▽

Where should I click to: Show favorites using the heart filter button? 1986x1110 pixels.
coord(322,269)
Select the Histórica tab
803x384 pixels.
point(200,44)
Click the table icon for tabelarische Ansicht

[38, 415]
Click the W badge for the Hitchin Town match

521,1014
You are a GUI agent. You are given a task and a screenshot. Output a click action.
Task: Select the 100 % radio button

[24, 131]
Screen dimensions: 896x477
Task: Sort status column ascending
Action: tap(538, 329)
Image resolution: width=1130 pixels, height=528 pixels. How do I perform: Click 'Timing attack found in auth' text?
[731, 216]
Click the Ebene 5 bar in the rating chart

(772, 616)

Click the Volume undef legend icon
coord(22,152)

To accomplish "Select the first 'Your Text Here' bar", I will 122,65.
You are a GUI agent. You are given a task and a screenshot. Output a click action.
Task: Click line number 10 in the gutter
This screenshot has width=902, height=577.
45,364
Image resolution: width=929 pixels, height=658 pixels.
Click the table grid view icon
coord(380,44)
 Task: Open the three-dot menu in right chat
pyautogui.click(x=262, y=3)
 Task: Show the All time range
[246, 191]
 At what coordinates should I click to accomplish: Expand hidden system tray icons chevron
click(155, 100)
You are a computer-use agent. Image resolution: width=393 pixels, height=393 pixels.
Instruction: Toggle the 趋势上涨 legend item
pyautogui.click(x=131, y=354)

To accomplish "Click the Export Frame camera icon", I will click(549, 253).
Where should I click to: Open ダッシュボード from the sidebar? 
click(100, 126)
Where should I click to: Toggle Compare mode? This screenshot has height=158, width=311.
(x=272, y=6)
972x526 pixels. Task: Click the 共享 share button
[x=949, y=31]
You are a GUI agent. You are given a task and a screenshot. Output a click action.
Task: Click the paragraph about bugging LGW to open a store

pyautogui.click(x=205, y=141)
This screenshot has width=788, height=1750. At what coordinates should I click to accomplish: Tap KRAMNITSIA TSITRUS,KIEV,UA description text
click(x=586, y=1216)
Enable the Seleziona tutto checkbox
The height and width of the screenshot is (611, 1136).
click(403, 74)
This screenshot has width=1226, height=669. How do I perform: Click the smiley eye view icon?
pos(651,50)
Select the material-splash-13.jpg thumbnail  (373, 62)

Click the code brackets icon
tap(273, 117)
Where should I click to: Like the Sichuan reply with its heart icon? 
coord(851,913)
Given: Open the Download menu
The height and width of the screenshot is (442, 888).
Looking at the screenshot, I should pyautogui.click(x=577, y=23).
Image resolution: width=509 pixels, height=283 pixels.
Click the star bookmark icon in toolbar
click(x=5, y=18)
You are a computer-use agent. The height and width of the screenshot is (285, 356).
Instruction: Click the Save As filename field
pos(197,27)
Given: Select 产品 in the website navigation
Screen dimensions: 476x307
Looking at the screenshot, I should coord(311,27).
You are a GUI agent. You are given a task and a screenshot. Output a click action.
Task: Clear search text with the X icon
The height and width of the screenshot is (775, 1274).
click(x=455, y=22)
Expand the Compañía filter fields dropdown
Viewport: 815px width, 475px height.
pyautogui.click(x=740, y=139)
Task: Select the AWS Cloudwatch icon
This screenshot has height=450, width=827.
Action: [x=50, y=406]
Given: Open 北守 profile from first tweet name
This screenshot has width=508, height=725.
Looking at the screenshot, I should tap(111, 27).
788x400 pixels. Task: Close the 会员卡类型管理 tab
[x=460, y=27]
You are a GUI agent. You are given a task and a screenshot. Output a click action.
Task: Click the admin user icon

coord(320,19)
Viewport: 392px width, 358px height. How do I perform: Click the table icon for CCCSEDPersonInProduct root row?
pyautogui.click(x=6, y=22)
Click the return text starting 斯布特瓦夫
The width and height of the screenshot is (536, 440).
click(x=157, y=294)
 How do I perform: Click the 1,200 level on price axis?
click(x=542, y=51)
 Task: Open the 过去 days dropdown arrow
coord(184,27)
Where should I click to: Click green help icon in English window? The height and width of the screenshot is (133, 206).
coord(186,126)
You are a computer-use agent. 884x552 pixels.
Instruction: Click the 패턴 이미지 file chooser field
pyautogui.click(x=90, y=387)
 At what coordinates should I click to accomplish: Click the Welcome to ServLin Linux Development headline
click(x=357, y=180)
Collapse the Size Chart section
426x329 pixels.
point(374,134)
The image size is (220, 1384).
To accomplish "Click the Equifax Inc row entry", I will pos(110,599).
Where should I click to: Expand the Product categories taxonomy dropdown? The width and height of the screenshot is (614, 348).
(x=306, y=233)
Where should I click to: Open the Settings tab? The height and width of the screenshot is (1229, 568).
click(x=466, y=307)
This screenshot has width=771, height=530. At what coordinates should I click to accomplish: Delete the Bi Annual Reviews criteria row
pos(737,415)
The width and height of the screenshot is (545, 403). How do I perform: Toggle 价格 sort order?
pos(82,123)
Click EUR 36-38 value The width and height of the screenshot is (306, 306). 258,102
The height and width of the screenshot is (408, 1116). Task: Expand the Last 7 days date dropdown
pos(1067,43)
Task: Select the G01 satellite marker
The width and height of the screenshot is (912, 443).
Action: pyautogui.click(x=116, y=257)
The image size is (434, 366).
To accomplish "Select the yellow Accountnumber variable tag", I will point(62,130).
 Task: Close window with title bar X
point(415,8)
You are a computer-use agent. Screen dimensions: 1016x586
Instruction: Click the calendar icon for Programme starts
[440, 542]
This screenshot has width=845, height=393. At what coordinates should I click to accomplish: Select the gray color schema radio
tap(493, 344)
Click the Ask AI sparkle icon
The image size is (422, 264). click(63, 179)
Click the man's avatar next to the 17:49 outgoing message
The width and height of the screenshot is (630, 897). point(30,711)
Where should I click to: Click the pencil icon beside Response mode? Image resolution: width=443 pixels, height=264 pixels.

△

Aim of the exercise = Would you repeat each of the records above exactly?

Exercise result =
Where should I click to: Show favorites using the heart filter button? 1986x1110 pixels.
coord(322,269)
Select the Histórica tab
803x384 pixels.
point(200,44)
Click the table icon for tabelarische Ansicht

[38, 415]
Click the W badge for the Hitchin Town match

521,1014
You are a GUI agent. You are given a task and a screenshot. Output a click action.
Task: Select the 100 % radio button

[24, 131]
Screen dimensions: 896x477
Task: Sort status column ascending
Action: tap(538, 329)
Image resolution: width=1130 pixels, height=528 pixels. How do I perform: Click 'Timing attack found in auth' text?
[731, 216]
Click the Ebene 5 bar in the rating chart

(772, 616)

Click the Volume undef legend icon
coord(22,152)

To accomplish "Select the first 'Your Text Here' bar", I will 122,65.
You are a GUI agent. You are given a task and a screenshot. Output a click action.
Task: Click line number 10 in the gutter
This screenshot has width=902, height=577.
45,364
Image resolution: width=929 pixels, height=658 pixels.
Click the table grid view icon
coord(380,44)
 Task: Open the three-dot menu in right chat
pyautogui.click(x=262, y=3)
 Task: Show the All time range
[246, 191]
 At what coordinates should I click to accomplish: Expand hidden system tray icons chevron
click(155, 100)
You are a computer-use agent. Image resolution: width=393 pixels, height=393 pixels.
Instruction: Toggle the 趋势上涨 legend item
pyautogui.click(x=131, y=354)

To accomplish "Click the Export Frame camera icon", I will click(549, 253).
Where should I click to: Open ダッシュボード from the sidebar? 
click(100, 126)
Where should I click to: Toggle Compare mode? This screenshot has height=158, width=311.
(x=272, y=6)
972x526 pixels. Task: Click the 共享 share button
[x=949, y=31]
You are a GUI agent. You are given a task and a screenshot. Output a click action.
Task: Click the paragraph about bugging LGW to open a store

pyautogui.click(x=205, y=141)
This screenshot has width=788, height=1750. At what coordinates should I click to accomplish: Tap KRAMNITSIA TSITRUS,KIEV,UA description text
click(x=586, y=1216)
Enable the Seleziona tutto checkbox
The height and width of the screenshot is (611, 1136).
click(403, 74)
This screenshot has width=1226, height=669. How do I perform: Click the smiley eye view icon?
pos(651,50)
Select the material-splash-13.jpg thumbnail  (373, 62)

Click the code brackets icon
tap(273, 117)
Where should I click to: Like the Sichuan reply with its heart icon? 
coord(851,913)
Given: Open the Download menu
The height and width of the screenshot is (442, 888).
Looking at the screenshot, I should pyautogui.click(x=577, y=23).
Image resolution: width=509 pixels, height=283 pixels.
Click the star bookmark icon in toolbar
click(x=5, y=18)
You are a computer-use agent. The height and width of the screenshot is (285, 356).
Instruction: Click the Save As filename field
pos(197,27)
Given: Select 产品 in the website navigation
Screen dimensions: 476x307
Looking at the screenshot, I should coord(311,27).
You are a GUI agent. You are given a task and a screenshot. Output a click action.
Task: Clear search text with the X icon
The height and width of the screenshot is (775, 1274).
click(x=455, y=22)
Expand the Compañía filter fields dropdown
Viewport: 815px width, 475px height.
pyautogui.click(x=740, y=139)
Task: Select the AWS Cloudwatch icon
This screenshot has height=450, width=827.
Action: [x=50, y=406]
Given: Open 北守 profile from first tweet name
This screenshot has width=508, height=725.
Looking at the screenshot, I should tap(111, 27).
788x400 pixels. Task: Close the 会员卡类型管理 tab
[x=460, y=27]
You are a GUI agent. You are given a task and a screenshot. Output a click action.
Task: Click the admin user icon

coord(320,19)
Viewport: 392px width, 358px height. How do I perform: Click the table icon for CCCSEDPersonInProduct root row?
pyautogui.click(x=6, y=22)
Click the return text starting 斯布特瓦夫
The width and height of the screenshot is (536, 440).
click(x=157, y=294)
 How do I perform: Click the 1,200 level on price axis?
click(x=542, y=51)
 Task: Open the 过去 days dropdown arrow
coord(184,27)
Where should I click to: Click green help icon in English window? The height and width of the screenshot is (133, 206).
coord(186,126)
You are a computer-use agent. 884x552 pixels.
Instruction: Click the 패턴 이미지 file chooser field
pyautogui.click(x=90, y=387)
 At what coordinates should I click to accomplish: Click the Welcome to ServLin Linux Development headline
click(x=357, y=180)
Collapse the Size Chart section
426x329 pixels.
point(374,134)
The image size is (220, 1384).
To accomplish "Click the Equifax Inc row entry", I will pos(110,599).
Where should I click to: Expand the Product categories taxonomy dropdown? The width and height of the screenshot is (614, 348).
(x=306, y=233)
Where should I click to: Open the Settings tab? The height and width of the screenshot is (1229, 568).
click(x=466, y=307)
This screenshot has width=771, height=530. At what coordinates should I click to accomplish: Delete the Bi Annual Reviews criteria row
pos(737,415)
The width and height of the screenshot is (545, 403). How do I perform: Toggle 价格 sort order?
pos(82,123)
Click EUR 36-38 value The width and height of the screenshot is (306, 306). 258,102
The height and width of the screenshot is (408, 1116). Task: Expand the Last 7 days date dropdown
pos(1067,43)
Task: Select the G01 satellite marker
The width and height of the screenshot is (912, 443).
Action: pyautogui.click(x=116, y=257)
The image size is (434, 366).
To accomplish "Select the yellow Accountnumber variable tag", I will point(62,130).
 Task: Close window with title bar X
point(415,8)
You are a computer-use agent. Screen dimensions: 1016x586
Instruction: Click the calendar icon for Programme starts
[440, 542]
This screenshot has width=845, height=393. At what coordinates should I click to accomplish: Select the gray color schema radio
tap(493, 344)
Click the Ask AI sparkle icon
The image size is (422, 264). click(63, 179)
Click the man's avatar next to the 17:49 outgoing message
The width and height of the screenshot is (630, 897). point(30,711)
Where should I click to: Click the pencil icon beside Response mode? Image resolution: width=443 pixels, height=264 pixels.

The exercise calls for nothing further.